## TEXTE À LIRE
┌──

Dans ce contexte d’égoïsme généralisé, l’Europe se replie sa traditionnellement ligne d’orthodoxie budgétaire et prescrit des politiques de rigueur aux pays de l’Est. Alors même que les « grands » s’efforcent de faire de la relance à grands coups de déficits publics !

L’irresponsabilité du FMI
L’attitude du FMI est de la même veine. En pire. Les prêts accordés à la Lettonie, à la Serbie et à la Hongrie ont tous été accompagnés de mesures drastiques en termes de réductions des dépenses publiques et du déficit budgétaire, allant parfois jusqu’à la baisse du salaire des fonctionnaires. Voilà comment on ajoute de la crise à la crise en comprimant encore un peu plus une demande déjà insuffisante ! Voilà comment on transforme de manière accélérée une crise économique en crise sociale et en crise politique.

Le gouvernement de la Lettonie a déjà sauté suite à des émeutes. A qui le tour ?

L’Ukraine au bord du précipice
La situation de l’Ukraine est de loin la plus préoccupante. Après une premier prêt de 4Mds versé en novembre sur un engagement de 16 Mds, le FMI a refusé de verser la deuxième tranche, car les conditions posées ont été jugées inacceptables par Kiev. Parmi celles-ci, outre la réduction du déficit budgétaire estimé à 3% pour 2009, une hausse des loyers et le relèvement de l’âge de départ à la retraite ! L’Ukraine semble d’ailleurs s’être engagée déjà dans une crise politique qui devrait avoir rapidement raison de son unité. RIA Novosti rapportait que des manifestations se sont déroulés dans l’Est du pays pour demander le rattachement à la Russie, perçue comme seule planche de salut dans la crise. Après la crise, la guerre civile ?

Contrairement à ce que certains pourraient penser, la Russie ne se réjouit pas des malheurs de son voisin. Elle vient de demander à l’Union Européenne de s’impliquer dans la stabilisation de l’Ukraine en accordant conjointement avec elle le prêt de 5 Mds demandé par Kiev. On attends la réponse de l’Europe…

Une bombe à retardement au cœur de l’Europe
On estime actuellement à 400 milliards d’Euros les besoins de financement des pays de l’Est pour rembourser ou renouveler leurs emprunts, ce qui représente la bagatelle d’un tiers de leur PIB cumulé. En cas de défaillance, de plus en plus probable, les banques ouest européennes en subiront directement les conséquences. L’ampleur de leurs engagements, notamment dans les banques autrichiennes et suédoises, est d’environ 1700 Mds, ce qui fait craindre aux analystes un deuxième choc systémique, à coté duquel les pertes liées aux crédits subprimes titrisés apparaîtront comme un gentil petit tour de chauffe.

└──

(Enregistrements du jeu de données)
┌──

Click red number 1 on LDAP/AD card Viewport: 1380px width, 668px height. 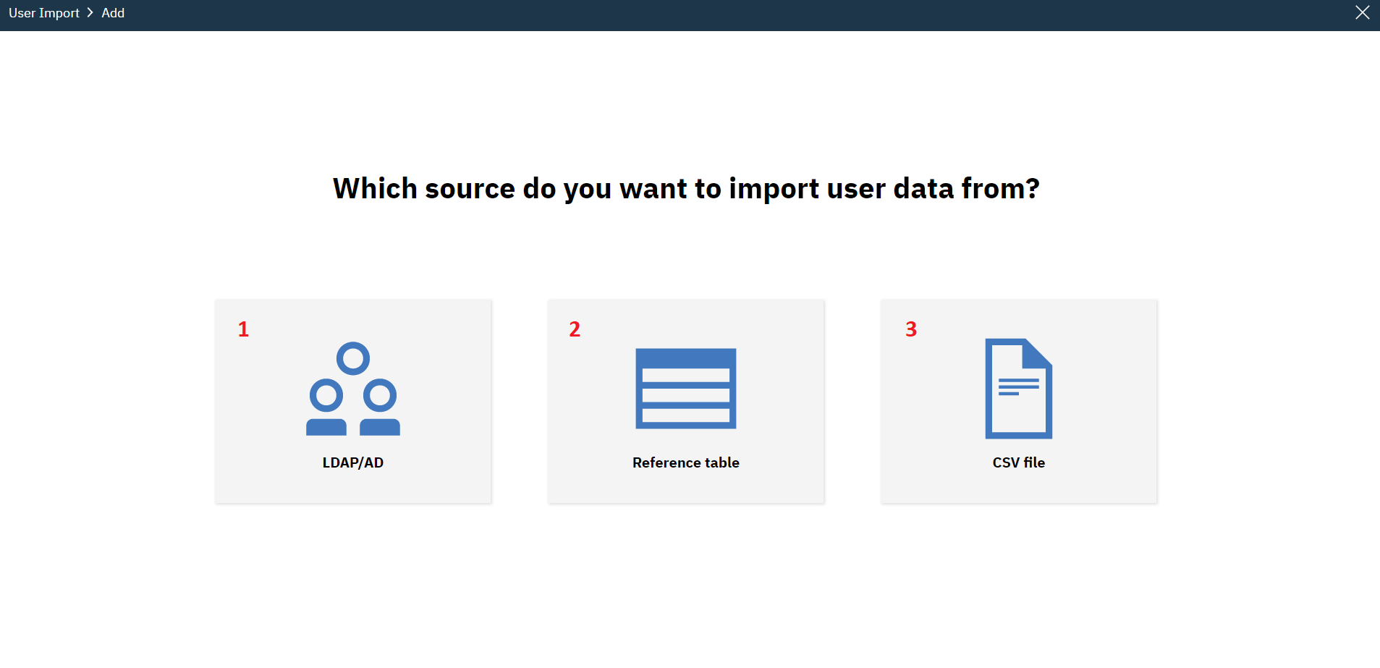[x=243, y=329]
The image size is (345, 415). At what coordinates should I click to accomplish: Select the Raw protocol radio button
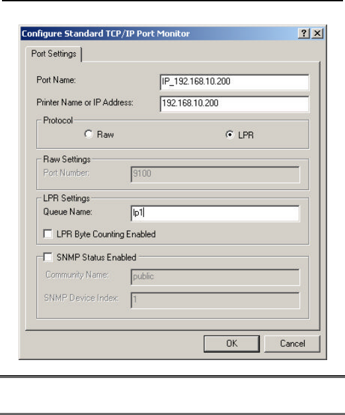pos(89,134)
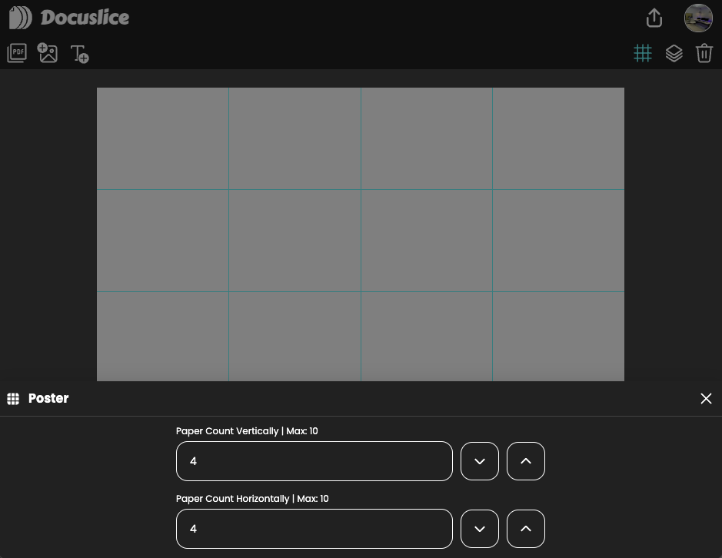Open the layers panel
Viewport: 722px width, 558px height.
[674, 53]
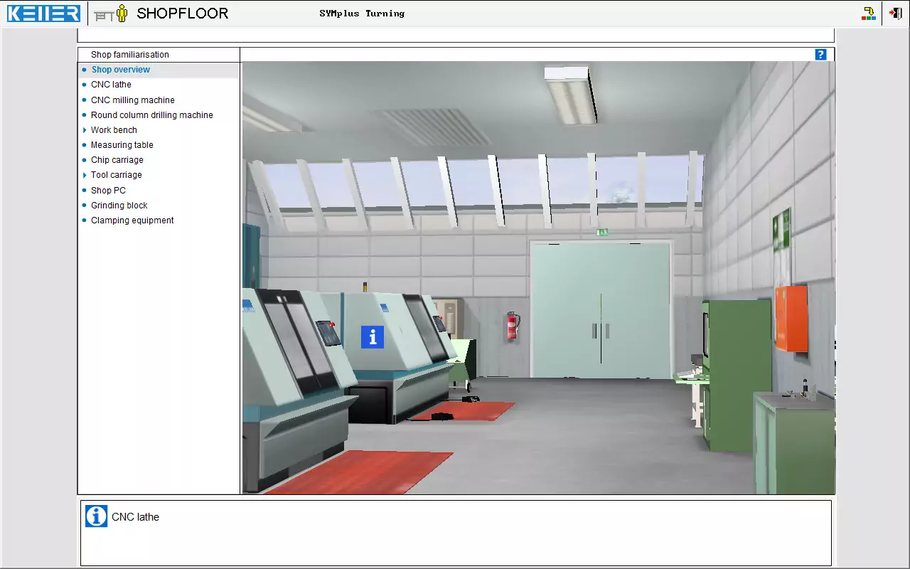Open Measuring table topic
Viewport: 910px width, 569px height.
(122, 145)
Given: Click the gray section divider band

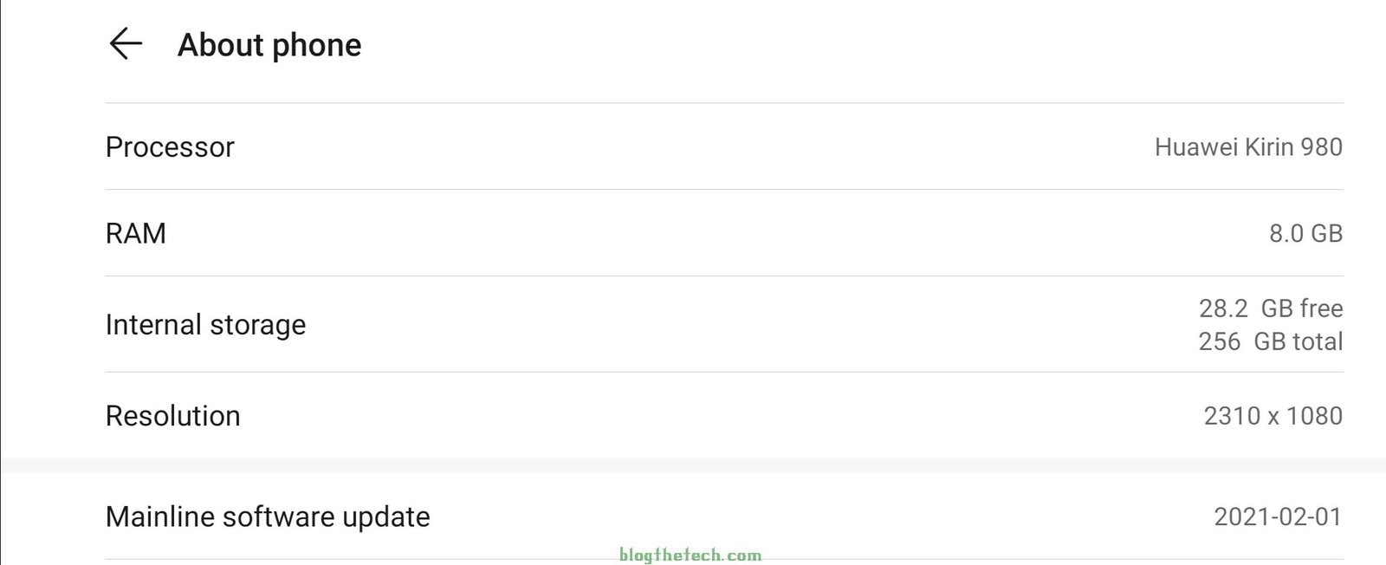Looking at the screenshot, I should (693, 464).
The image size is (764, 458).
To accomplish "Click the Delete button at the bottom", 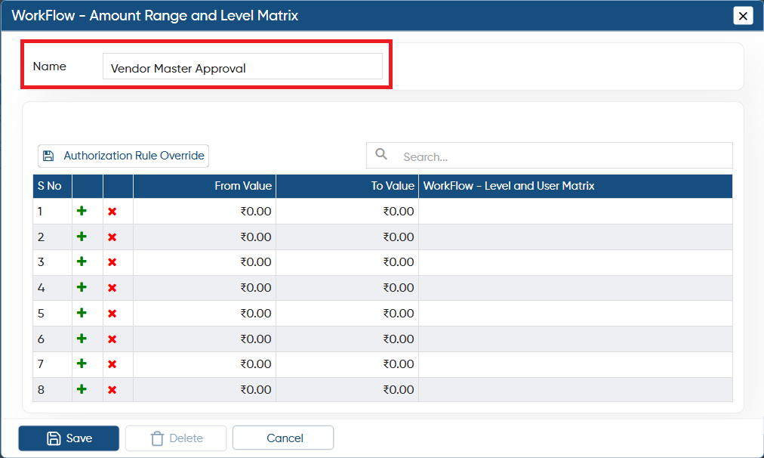I will [x=176, y=438].
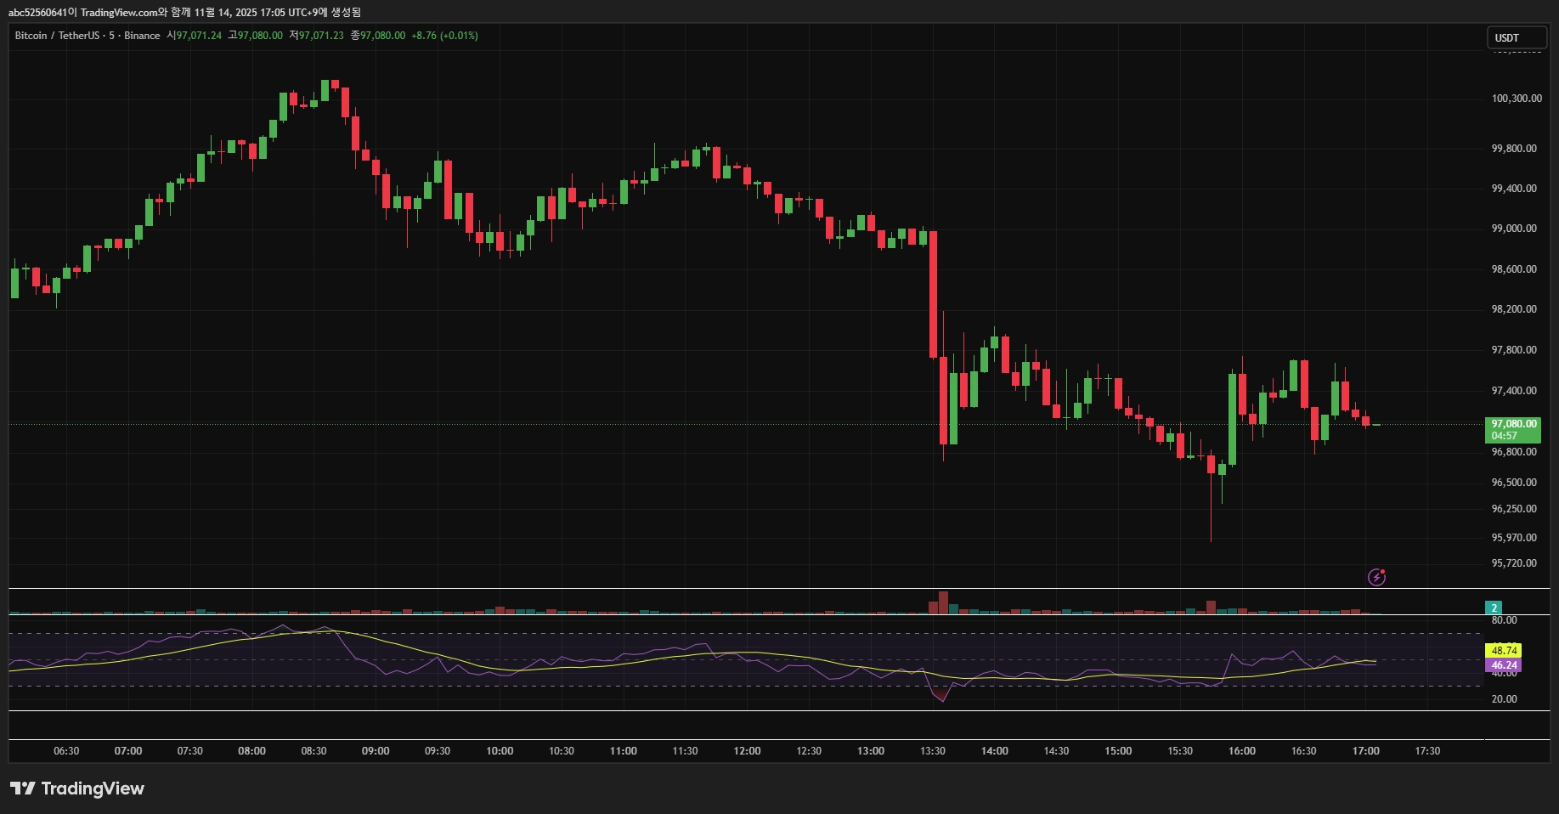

└──

## SÉRIE DE TÂCHES
- 1) D'après le texte sur la crise à l'Est, combien le FMI a-t-il versé à l'Ukraine avec son premier prêt de novembre ?
- 2) Recopiez mot pour mot le passage du texte sur la crise à l'Est qui commence par « Dans ce contexte » et se poursuit jusqu'à « en crise politique. ».

## RÉPONSES AUX TÂCHES
- 1) 4 milliards, sur un engagement de 16 milliards.

- 2)
Dans ce contexte d’égoïsme généralisé, l’Europe se replie sa traditionnellement ligne d’orthodoxie budgétaire et prescrit des politiques de rigueur aux pays de l’Est. Alors même que les « grands » s’efforcent de faire de la relance à grands coups de déficits publics !

L’irresponsabilité du FMI
L’attitude du FMI est de la même veine. En pire. Les prêts accordés à la Lettonie, à la Serbie et à la Hongrie ont tous été accompagnés de mesures drastiques en termes de réductions des dépenses publiques et du déficit budgétaire, allant parfois jusqu’à la baisse du salaire des fonctionnaires. Voilà comment on ajoute de la crise à la crise en comprimant encore un peu plus une demande déjà insuffisante ! Voilà comment on transforme de manière accélérée une crise économique en crise sociale et en crise politique.